Unravel review

I hate the word ‘cutesy’. It’s something that’s undoubtedly already been used to describe Unravel and yet is somehow completely at odds with the game itself. While you’ve probably already seen plenty of the charm on offer, this beautiful side-scroller deserves your attention far more than its handcrafted sensibilities might suggest.

Erase the inevitable comparisons to Stephen Fry’s brand of sackcloth twee in LittleBigPlanet and instead combine a hand-sewn Portal, a knitted Limbo, and then add the soaring thoughtful joy of Journey. And then, just to slosh in some tears, add the poignancy of the saddest children’s tales you can think of and blend them with Pixar’s Up.

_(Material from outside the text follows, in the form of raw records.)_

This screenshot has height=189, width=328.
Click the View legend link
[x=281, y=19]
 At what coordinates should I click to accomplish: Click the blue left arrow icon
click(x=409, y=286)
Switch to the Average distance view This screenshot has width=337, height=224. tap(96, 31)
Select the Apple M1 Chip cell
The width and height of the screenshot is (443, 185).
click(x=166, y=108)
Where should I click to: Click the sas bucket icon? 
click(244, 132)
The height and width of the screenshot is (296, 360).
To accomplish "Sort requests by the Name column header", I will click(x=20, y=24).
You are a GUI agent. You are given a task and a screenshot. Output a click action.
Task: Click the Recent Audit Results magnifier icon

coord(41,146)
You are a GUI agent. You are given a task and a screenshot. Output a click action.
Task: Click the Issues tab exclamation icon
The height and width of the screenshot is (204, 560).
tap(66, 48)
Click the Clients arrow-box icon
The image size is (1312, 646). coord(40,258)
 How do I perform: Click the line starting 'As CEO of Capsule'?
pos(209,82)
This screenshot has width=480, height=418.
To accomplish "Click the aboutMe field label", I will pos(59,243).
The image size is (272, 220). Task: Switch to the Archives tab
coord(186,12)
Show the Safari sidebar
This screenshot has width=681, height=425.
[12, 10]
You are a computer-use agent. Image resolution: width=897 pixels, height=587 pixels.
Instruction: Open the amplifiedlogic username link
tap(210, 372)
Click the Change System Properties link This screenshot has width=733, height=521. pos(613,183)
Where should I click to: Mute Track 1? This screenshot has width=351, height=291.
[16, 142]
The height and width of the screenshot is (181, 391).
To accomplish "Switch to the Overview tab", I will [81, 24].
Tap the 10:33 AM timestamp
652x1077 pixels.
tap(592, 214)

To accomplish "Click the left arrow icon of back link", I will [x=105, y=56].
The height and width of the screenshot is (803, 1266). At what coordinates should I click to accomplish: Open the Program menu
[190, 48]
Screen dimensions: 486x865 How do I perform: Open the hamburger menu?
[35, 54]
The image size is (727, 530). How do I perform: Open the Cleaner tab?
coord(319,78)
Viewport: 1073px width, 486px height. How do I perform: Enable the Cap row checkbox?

Yep, I’m definitely still reviewing a game about a knitted red character jumping through platforming puzzles. Unravel might just prove you’ve got a heart somewhere in that black hole of emotion you call a chest. I know. It broke mine.

On the surface, Unravel looks much like flyaway fluff from little Yarny’s woollen tail. And from what you’ve seen of the game before now, this is likely what you’ll expect. Trotting through sunny days, this red bundle of string leaps from sunflower to sunflower, gets distracted by butterflies, and flies through treetops on a kite. To add to the sweetness, static ‘memories’ appear in the world as you journey through the life of an elderly woman via her collection of photographs. Yarny grabs a bright light from the air as each moment is captured, the delightful string (of course) soundtrack chirpily keeping the world feeling joyous and fresh.

But then there are the levels you haven’t seen. Yarny being crushed by heavy machinery. And eaten by cockroaches. And running along electrical wires only to be fried alive, or perhaps hurtling along the surface of a recently ploughed field, desperately trying to avoid the birds who want nothing more than to have a Yarny as a snack. Mmm, string cheese. The memories that appear change too. Where a snow sequence has children riding sledges, a dimly lit garage sees a man working on past his retirement age. And is that an ambulance arriving…? Unravel isn’t all sweetness and light.

Put a string on it

Unravel creator Martin Sahlin actually crafted Yarny when he was on a camping trip in the Swedish countryside with his family. In a tale so indie it hurts, he built the character from wool and wire. “I wanted to share a piece of home I guess,” he said when I spoke to him at Gamescom last year. “I think there’s nothing wrong with video games being sort of fantastical but every game doesn’t have to be like that. I wanted to make something that was just about basically appreciating the beauty that’s here outside your door. You don’t have to go to space, you don’t have to go to a fairytale land because all you need to do is go into the woods and look at stuff.”